I found setting up the print and ebook versions very easy. The only drawback is that you don’t know who the books sold to. It makes it impossible to build a list you can use to communicate with readers directly. I did include information in the book itself so people can connect with me, but I haven’t seen anything materialize from that.
My price point is not optimized yet
I started out with a list price of $7.99. For a 100 page book on a niche topic, I thought that was reasonable. After a couple of months of slow sales, I dropped it to $6.99 to see if that would make a difference.
So far, it hasn’t made a difference in the number of units sold. But, as I mentioned earlier, I have seen a switch from print buyers to ebook buyers. Not sure if there is a correlation, but I’m thinking of raising the price again since the overall volume hasn’t changed. I might as well make as much as I can on each unit.
It’s hard to get reviews
Getting reviews on Amazon is supposed to help the book exponentially, meaning that Amazon will show it in results to more people.
I didn’t expect strangers to necessarily write reviews. I initially asked a few people from my network that I knew downloaded the book to write a review. Some agreed to. None have so far. I am sure they are just busy. Or maybe I need to be more aggressive with asking people. Either way, I don’t have any yet.
It helps to have a brand name
People who already have a platform have a much better chance of getting their book reviewed, getting great forwards written, going on podcasts and speaking tours, and, yes, selling books. That’s not me. At least not yet.
Shortly after the book published, I sent targeted emails to several podcasters in my space. On top of the book being published, I had recently won an industry award and been on two podcasts, so I felt pretty good about getting their attention. I never heard back from any of them.
While some of this might sound negative, none of it is bad in reality. I’ve learned an incredible amount in a short amount of time. And, I have ideas for how to improve on many fronts. Far from giving up, I’m ready to persist and keep trying to unlock the potential that I know is out there.

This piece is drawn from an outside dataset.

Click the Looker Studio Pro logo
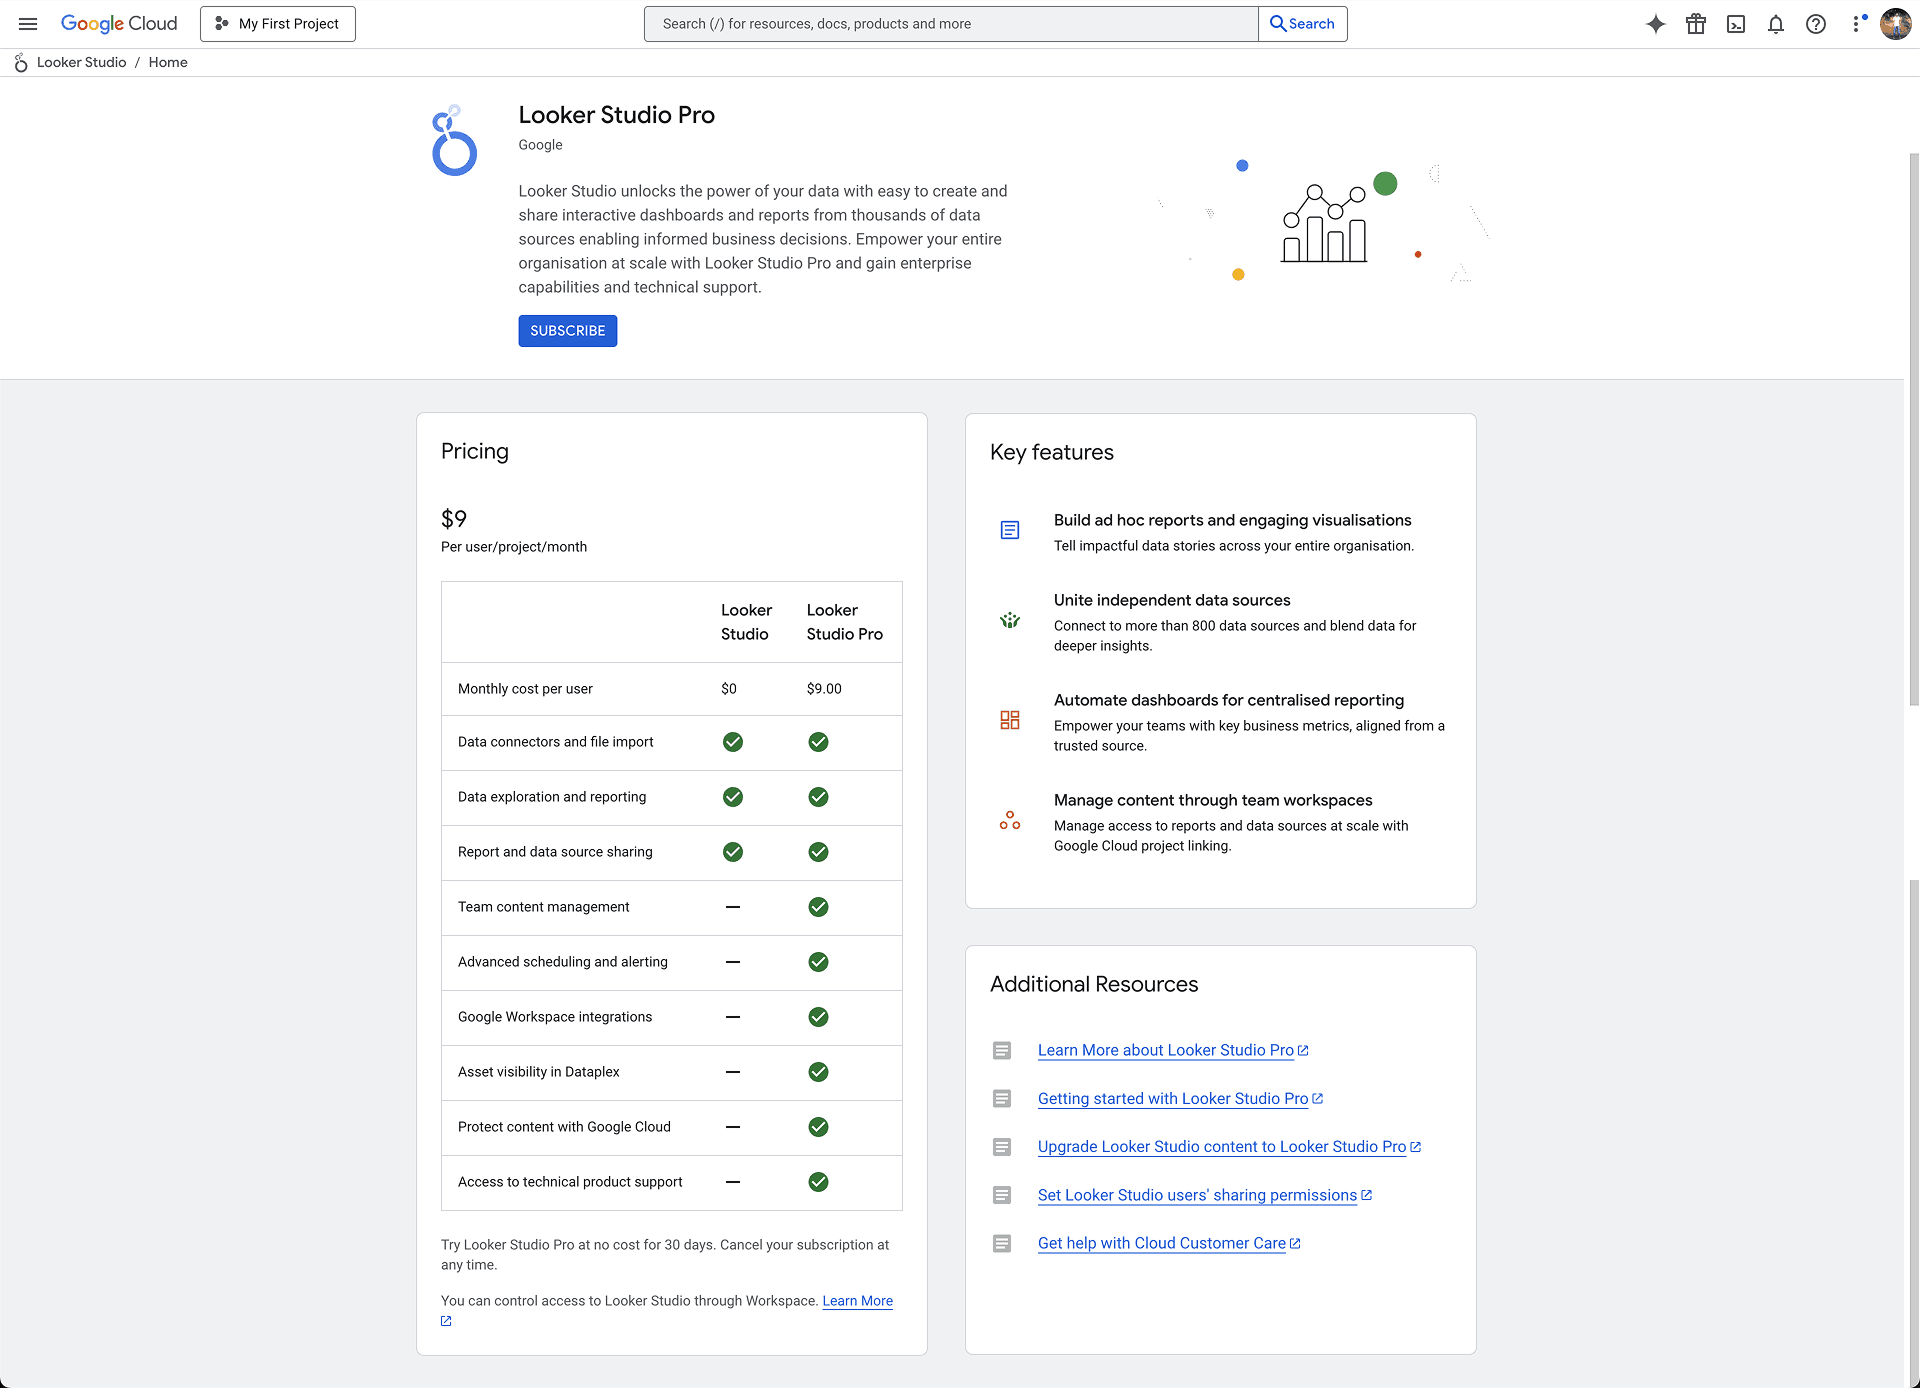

There is tremendous a amount of satisfaction in writing and publishing your own book. It has raised my own self esteem for starters. You’ll even begin to notice that your friends and colleagues look at you a bit differently.
About a week after I published the book, I caught up with some old college friends. When they asked me what I was up to, I mentioned the book. This led to a bunch of questions. They almost couldn’t believe it. Later, we were all driving to a game and one of them said, “Wow, you’re an author now!”. I never thought of it that way, but their perception sure had changed.
If your book is about something related to your profession, it just adds a degree of credibility you can’t gain any other way. You can include it on your resume, LinkedIn profile, biographies, speaking abstracts and so on. I’ve sent links to the PDF version of the book in LinkedIn invitations as a way to add credibility to my introduction.
Earlier I talked about catching up with people in my own network that I haven’t spoken to in some time. As it turns out, someone I hadn’t caught up with in about fifteen years sent me an email out of the blue introducing me to someone at MarketingProfs who was putting together a new course series. The content of my book happened to line up with one of the topics in the series and she asked me to create a class for that topic, which I happily did. Now, I can count myself among the many incredible marketing professionals who are instructors for MarketingProfs!